It’s one thing to know that nearly 87 percent of toys imported by the United States come from China and another to see what that looks like in your child’s closet.
I did a quick scan of toy labels around my house the other day. Every plastic toy was made in China, but so were more-expensive, high-quality toys such as Lincoln Logs, Tinkertoys and wooden puzzles.
Among the few made-in-the-USA toys I could find were inexpensive cardboard-and-plastic board games, including my 3-year-old’s favorite, Candy Land, and a dollar-store Dora the Explorer puzzle in a flimsy box.
Soon, most of these toys will cost more. Spurred by safety concerns about toys imported from China, American toy makers are expected to raise prices by up to 10 percent next year.
This should come as no surprise, since someone has to pay for the testing procedures these companies are scrambling to implement in the wake of recent toy recalls, and why should the CEOs begin cutting into their own profits now? That would defeat the purpose of outsourcing production in the first place.
During a Sept. 12 congressional hearing on toy safety standards, the CEO of Mattel Inc. admitted the company could have done a better job supervising the Chinese subcontractors responsible for 21 million recalled toys.

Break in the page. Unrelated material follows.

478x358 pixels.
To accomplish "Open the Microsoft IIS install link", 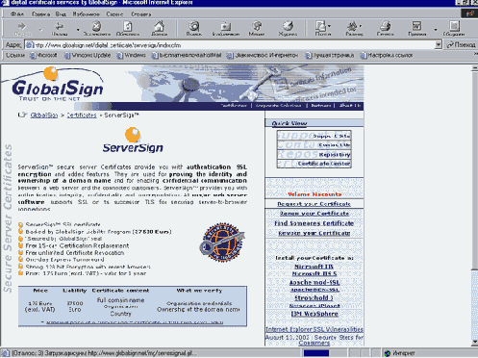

Meanwhile, China signed an agreement prohibiting the use of lead paint on toys exported to the United States.
So, the made-in-China toys will get safer, and people will grumble a little about paying more, but they’ll still buy the toys, and the CEOs will keep getting richer. My hope is that somewhere along the way, concerns about toy safety will raise awareness about the consequences of becoming a nation of consumers rather than producers.